Exercise instructions. Write out the grammatical swarm text word for word, everything from "Grammatical swarm is" down to "as fitness values.".

[[ Source document open ]]

Revision as of 18:25, 5 May 2013

Grammatical swarm is an evolutionary method based on combination of Grammatical Evolution and Particle Swarm Optimization (PSO). In Robocode context it is used to evolve partial or full robot programs. Evolution is realized outside of Robocode and only final robot programs are tested against specified set of robots in the Robocode. Results of testing are used in the evolution process as fitness values.

[[ Source document closed ]]
[[ Given data open ]]

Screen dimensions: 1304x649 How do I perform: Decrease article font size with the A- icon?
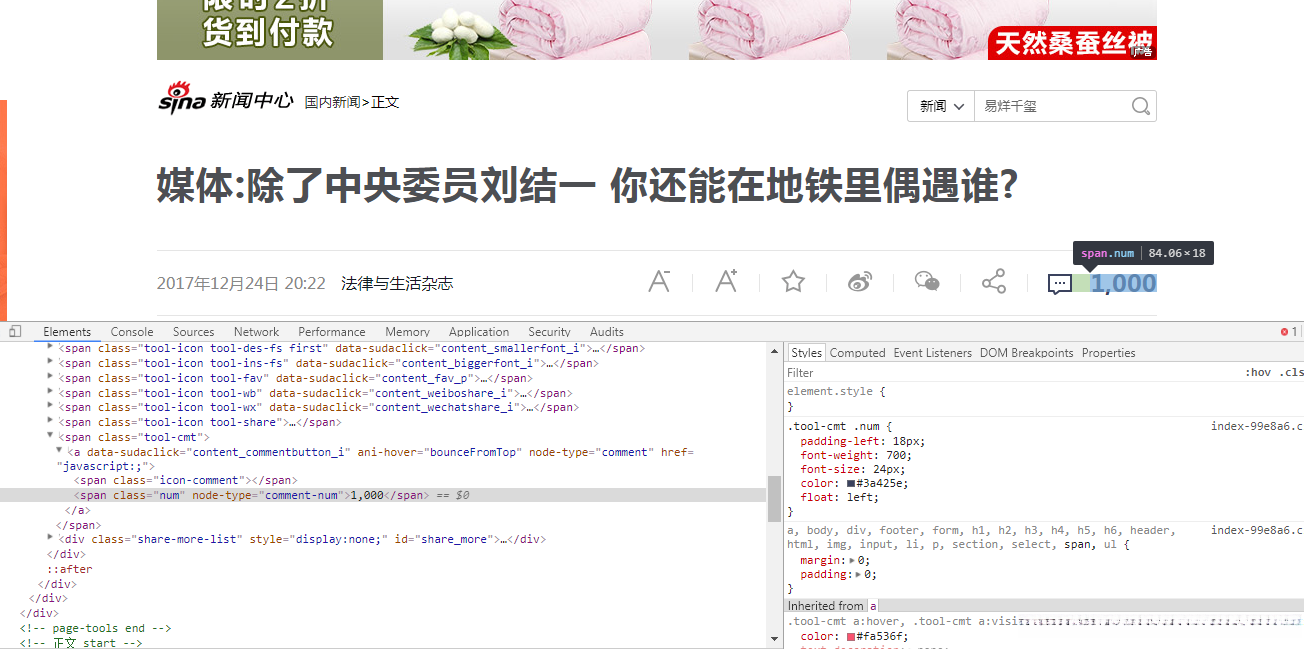tap(659, 281)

[[ Given data closed ]]

Exercise answer.
Grammatical swarm is an evolutionary method based on combination of Grammatical Evolution and Particle Swarm Optimization (PSO). In Robocode context it is used to evolve partial or full robot programs. Evolution is realized outside of Robocode and only final robot programs are tested against specified set of robots in the Robocode. Results of testing are used in the evolution process as fitness values.